The Margaret Guthman Musical Instrument Competition, Feb. 19 and 20. Performances during the finals, 7-9 p.m. Feb. 20, are free and open to the public. The Klaus Building, 266 Ferst Drive, Atlanta. Consult a campus map for directions. Information: guthman.gatech.edu/.
TECH ARTS FESTIVAL
The Guthman contest is part of the Tech Arts Festival, a panoply of “music, dance, theater, digital, literary and visual arts.” Through March 7. It will include talks by Marc Bamuthi Joseph and RadioLab’s Jad Abumrad; a cabaret by Jennifer Holliday and the cast of “Wicked”; music from Celtic fiddlers Natalie MacMaster and Donnell Leahy; and dance from Jonah Bokaer and the tap dance ensemble TAP-A-CE-TIC.
There will also be improv comedy, lectures, workshops and visual arts exhibits. The full schedule is at www.arts.gatech.edu.
An edible piano, a synthesizer that sings, a squeezable musical sponge, these are some of the tuneful devices created by inventors participating in the Margaret Guthman Musical Instrument Competition.
Sponsored by Georgia Tech since 2009, the contest attracts tinkerers from all over the world with hopes of winning the $5,000 first prize, and/or becoming the next Robert Moog.
Moog (it rhymes with “rogue”) invented the analog synthesizer that bears his name, and the Moog Music company is involved in the competition, underwriting a special preliminary contest just for Georgia Tech students.
The activities are part of the Tech Arts Festival. The nearly-monthlong series of performances, workshops and lectures began Feb. 14 with the theatrical presentation “Cartoon” at the Ferst Center for the Arts, and it continues through March 7. (For more information, go to www.arts.gatech.edu.)
Some 20 semifinalists in the Guthman contest will demonstrate their innovative instruments to a panel of judges this Thursday and Friday and compete for a total of $10,000 in prizes. The finals, 7-9 p.m. Friday, are free and open to the public.
Judges this year are DJ Hurricane, hip-hop producer and turntablist who worked with the Beastie Boys; producer/writer/engineer Graham Marsh, who has produced and played with Ludacris, Cee Lo Green and Bruno Mars; and Joe Paradiso, an MIT physicist and designer of music synthesizers.
They will be charged with evaluating inventions that run the gamut from high to low tech and exotic to familiar.
Among the semifinalists this year:
Made of wood, strings, springs and drumheads, this ungainly, otherworldly acoustic mutant was created by Görkem Şen of Turkey. He can be seen performing dreamlike sounds on YouTube and Vimeo. As of last week, Şen was still struggling to secure a visa to come to the U.S. for the contest.
This synthesizer creates a singing voice from a palette of different sounds (bluesy, operatic, breathy) and is controlled by a stylus on a graphic tablet. The player of the Cantor Digitalis appears to be scribbling in a notebook.

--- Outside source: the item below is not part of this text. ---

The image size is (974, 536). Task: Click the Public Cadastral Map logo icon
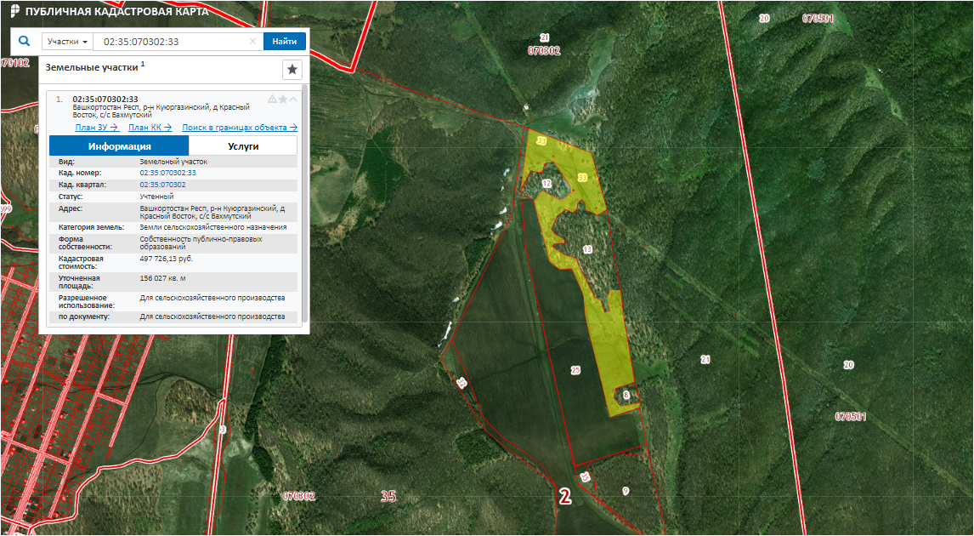(14, 12)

Dylan Menzies of Leicester, England, will present an optical tracking system that reads the motion, angle and speed of a violin bow, and uses it as an effective trigger for synthetic sound.
A separate contest, or “hack-a-thon,” for Tech students has drawn 70 entrants, including Mike Winters, a first-year Ph.D. student in music technology. Tech invites students to mesh their own devices with donated Moog synthesizers. Winters and his partners have built a sleevelike plastic cylinder that fits over a conventional drumstick and interprets speed, momentum, acceleration and orientation, translating those qualities into sound.
As he worked on his so-called MoogStik last week, he was unsure what the result would be once it was harnessed to the synthesizer. What he hoped to achieve was the hallmark of all good instruments, a “low floor and a high ceiling” — i.e., it should be easy to play, but should reward continuous practice with new capabilities.
The judges will evaluate the instruments according to three criteria: musicality, design and engineering, according to Gil Weinberg, founding director of the Georgia Tech Center for Music Technology.
Some of these instruments are acoustic, like the dulcitar (a dulcimer with additional, sympathetic strings and movable frets), some are purely electronic, and some are a combination. “It’s apples and oranges, it’s very difficult to compare them, but that’s what makes it interesting,” Weinberg said.